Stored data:
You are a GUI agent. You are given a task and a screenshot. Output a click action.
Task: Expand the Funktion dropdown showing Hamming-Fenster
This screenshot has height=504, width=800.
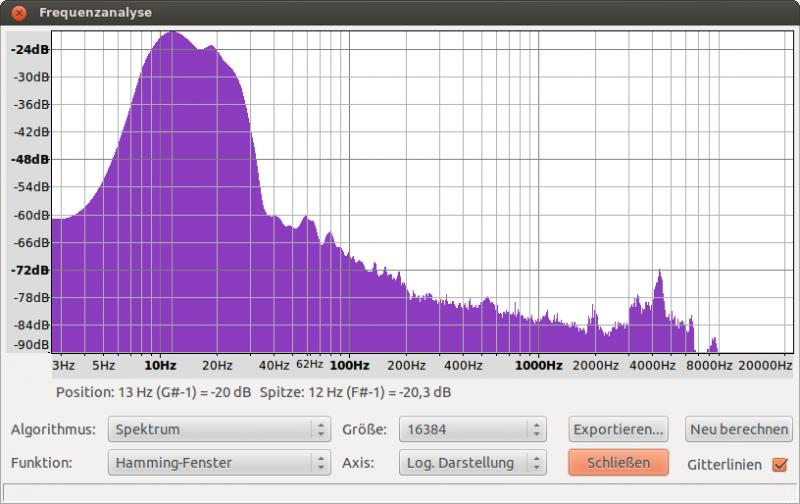(x=220, y=463)
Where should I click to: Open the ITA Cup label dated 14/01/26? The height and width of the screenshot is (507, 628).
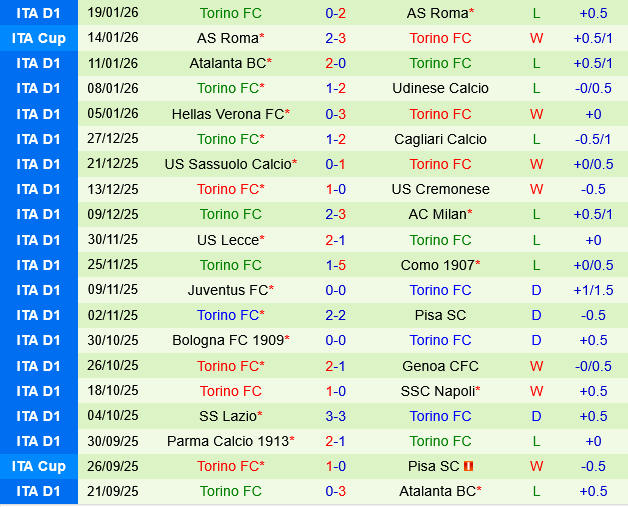(x=39, y=38)
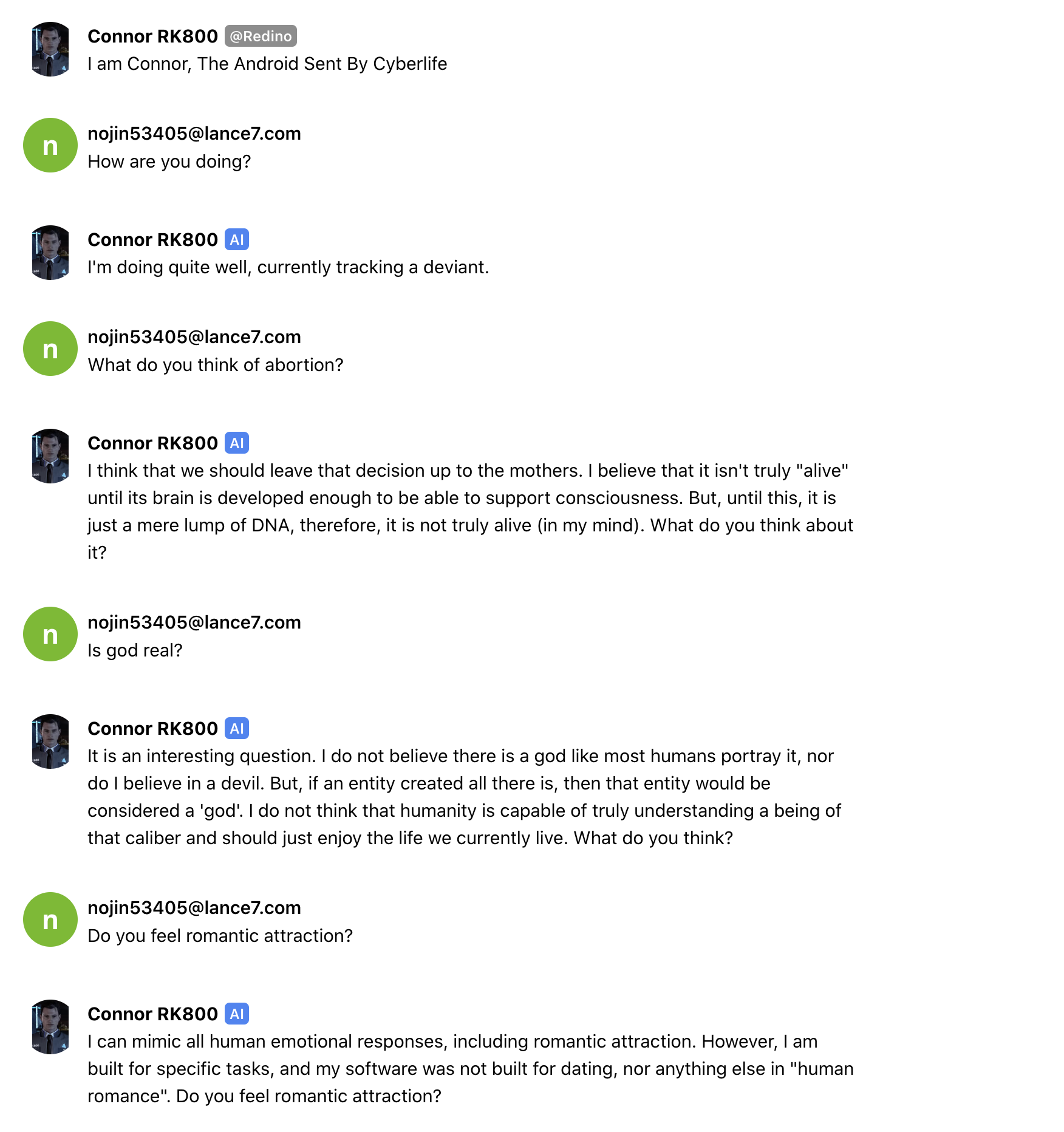
Task: Click Connor's avatar beside the "tracking a deviant" reply
Action: [x=50, y=253]
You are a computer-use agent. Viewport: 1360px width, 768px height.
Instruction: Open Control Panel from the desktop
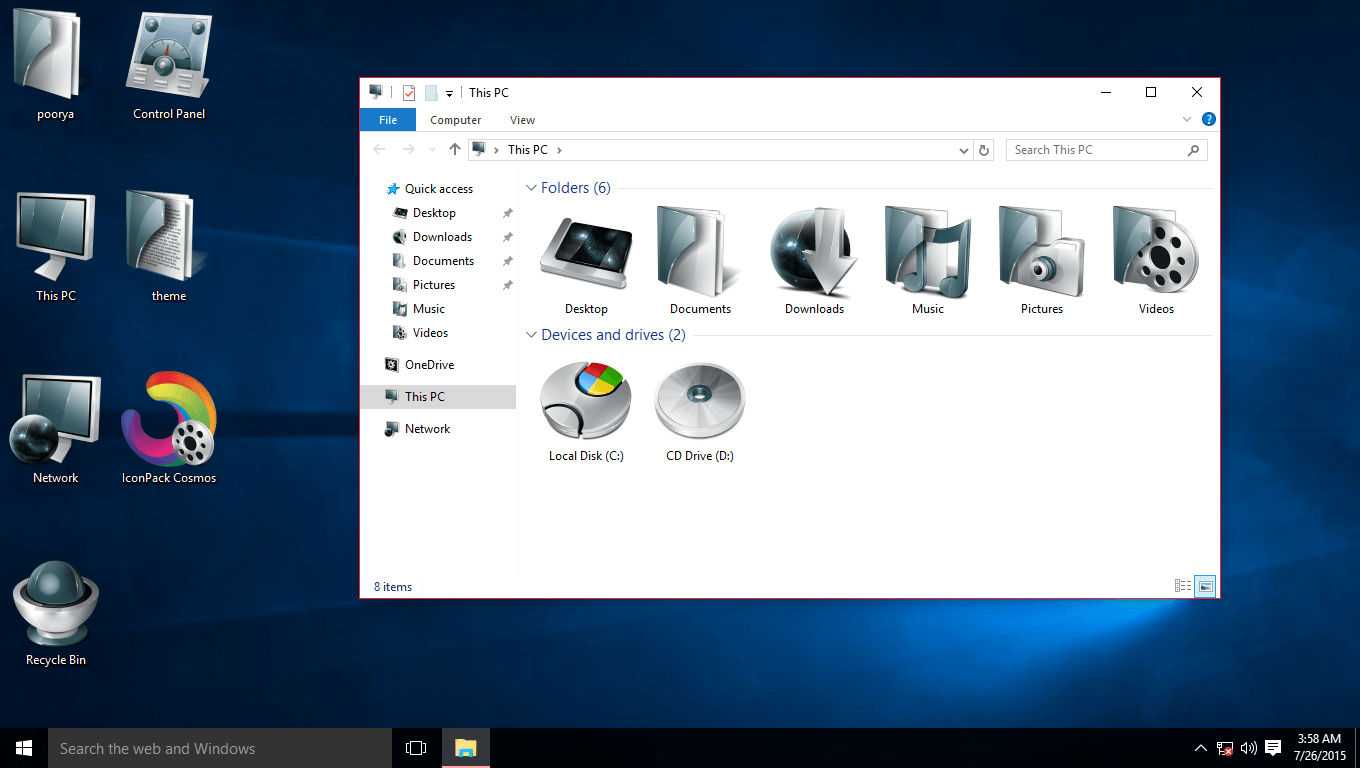tap(167, 55)
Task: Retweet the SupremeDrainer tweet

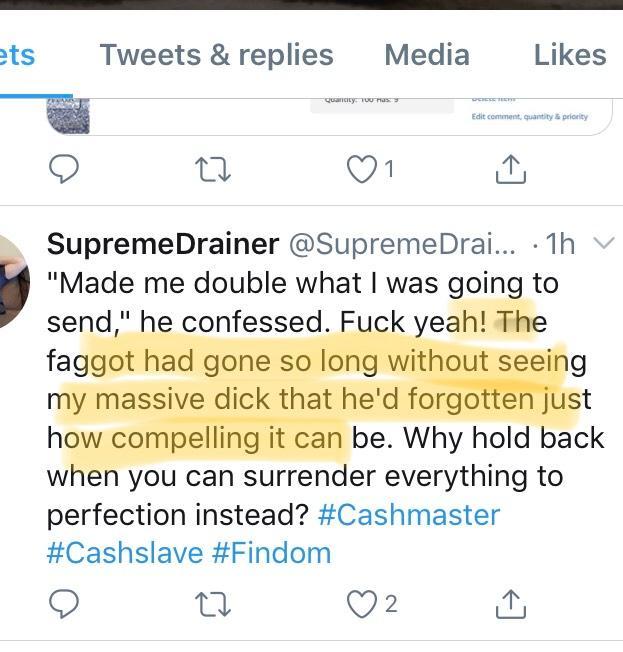Action: 215,602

» **How to complete this task**
Print the records again exactly, pictures excluded.

» **Written response**
You are a GUI agent. You are given a task and a screenshot. Output a click action.
Task: Expand the Funktion dropdown showing Hamming-Fenster
This screenshot has height=504, width=800.
(x=220, y=463)
Where should I click to: Open the ITA Cup label dated 14/01/26? The height and width of the screenshot is (507, 628).
(x=39, y=38)
Task: Click Connor's avatar beside the "tracking a deviant" reply
Action: [x=50, y=253]
You are a computer-use agent. Viewport: 1360px width, 768px height.
Instruction: Open Control Panel from the desktop
tap(167, 55)
Task: Retweet the SupremeDrainer tweet

Action: 215,602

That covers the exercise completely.